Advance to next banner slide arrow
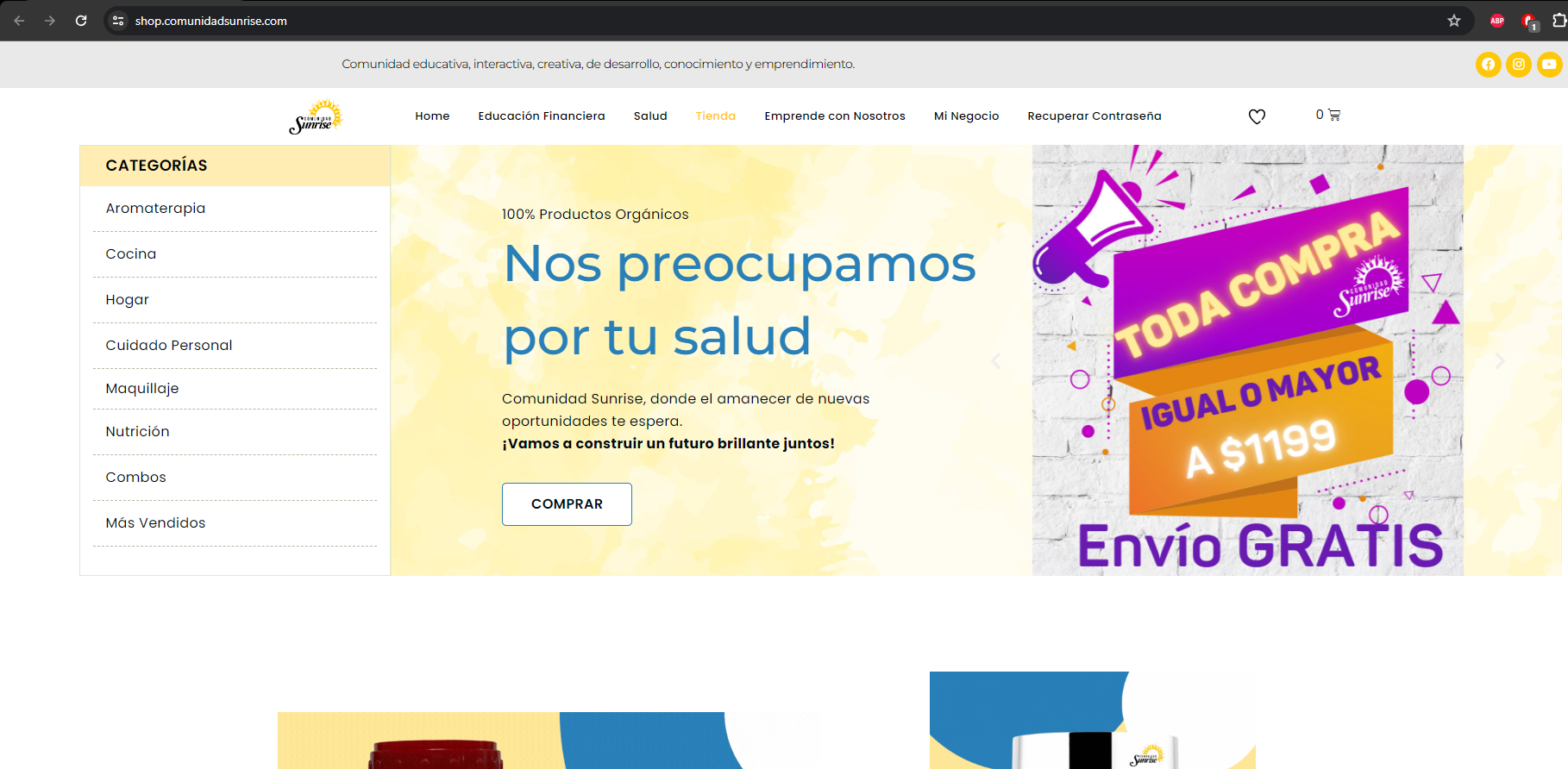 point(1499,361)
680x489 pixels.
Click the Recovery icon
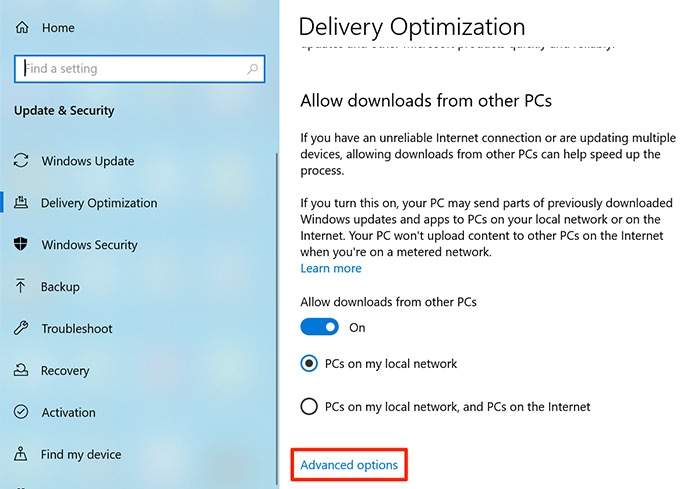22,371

### Task item
With the pictures stripped out, return each record word for word.

### Written response
Advance to next banner slide arrow
 point(1499,361)
680x489 pixels.
Click the Recovery icon
22,371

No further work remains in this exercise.